Entries for finding displayed items:
------
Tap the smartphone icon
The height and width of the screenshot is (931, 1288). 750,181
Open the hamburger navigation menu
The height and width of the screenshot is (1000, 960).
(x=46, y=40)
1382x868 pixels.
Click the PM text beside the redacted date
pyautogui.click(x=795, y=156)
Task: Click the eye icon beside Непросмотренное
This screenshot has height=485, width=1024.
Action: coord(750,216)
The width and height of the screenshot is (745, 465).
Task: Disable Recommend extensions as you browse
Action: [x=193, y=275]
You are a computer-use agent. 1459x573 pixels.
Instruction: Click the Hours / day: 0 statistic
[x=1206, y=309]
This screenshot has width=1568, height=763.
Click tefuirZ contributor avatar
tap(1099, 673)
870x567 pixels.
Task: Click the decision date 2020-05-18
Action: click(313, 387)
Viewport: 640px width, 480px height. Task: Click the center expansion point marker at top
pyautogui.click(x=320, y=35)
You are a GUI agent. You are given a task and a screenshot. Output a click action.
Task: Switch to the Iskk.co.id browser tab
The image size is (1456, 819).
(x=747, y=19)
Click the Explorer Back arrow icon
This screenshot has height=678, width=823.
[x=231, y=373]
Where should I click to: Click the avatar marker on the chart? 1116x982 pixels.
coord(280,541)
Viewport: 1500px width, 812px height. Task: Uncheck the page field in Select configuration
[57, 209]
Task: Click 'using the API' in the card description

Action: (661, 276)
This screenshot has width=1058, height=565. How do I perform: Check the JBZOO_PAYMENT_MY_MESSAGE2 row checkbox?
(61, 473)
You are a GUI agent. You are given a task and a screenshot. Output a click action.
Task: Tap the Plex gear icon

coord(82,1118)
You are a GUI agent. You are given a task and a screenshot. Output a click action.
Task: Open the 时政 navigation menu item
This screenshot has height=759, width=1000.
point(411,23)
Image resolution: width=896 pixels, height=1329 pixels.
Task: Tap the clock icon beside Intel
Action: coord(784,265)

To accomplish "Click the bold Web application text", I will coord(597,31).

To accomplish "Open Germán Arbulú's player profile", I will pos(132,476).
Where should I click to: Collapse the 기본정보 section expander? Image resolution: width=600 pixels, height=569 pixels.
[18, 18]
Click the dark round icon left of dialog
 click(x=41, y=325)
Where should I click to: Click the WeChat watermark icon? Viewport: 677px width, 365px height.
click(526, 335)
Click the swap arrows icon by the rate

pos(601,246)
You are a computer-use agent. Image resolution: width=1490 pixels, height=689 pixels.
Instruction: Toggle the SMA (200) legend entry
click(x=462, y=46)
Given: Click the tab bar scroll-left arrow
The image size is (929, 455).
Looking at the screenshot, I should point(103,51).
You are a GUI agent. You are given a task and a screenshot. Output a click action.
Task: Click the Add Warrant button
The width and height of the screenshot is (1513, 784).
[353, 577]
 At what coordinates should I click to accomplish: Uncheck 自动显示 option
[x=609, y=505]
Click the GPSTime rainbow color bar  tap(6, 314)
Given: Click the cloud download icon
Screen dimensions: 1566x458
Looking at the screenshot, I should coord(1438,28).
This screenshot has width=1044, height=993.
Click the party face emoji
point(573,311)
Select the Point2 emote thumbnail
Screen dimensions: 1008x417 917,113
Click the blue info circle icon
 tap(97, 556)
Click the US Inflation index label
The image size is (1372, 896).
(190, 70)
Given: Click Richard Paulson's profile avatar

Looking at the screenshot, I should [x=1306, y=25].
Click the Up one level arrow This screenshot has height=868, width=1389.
------
§ **Your task**
Copy out the entries from the line containing "Given: Click Richard Paulson's profile avatar" through the last line of the entries, inclusive, reproducing them verbatim.

§ **Completed exercise**
Given: Click Richard Paulson's profile avatar

Looking at the screenshot, I should [x=1306, y=25].
Click the Up one level arrow This screenshot has height=868, width=1389.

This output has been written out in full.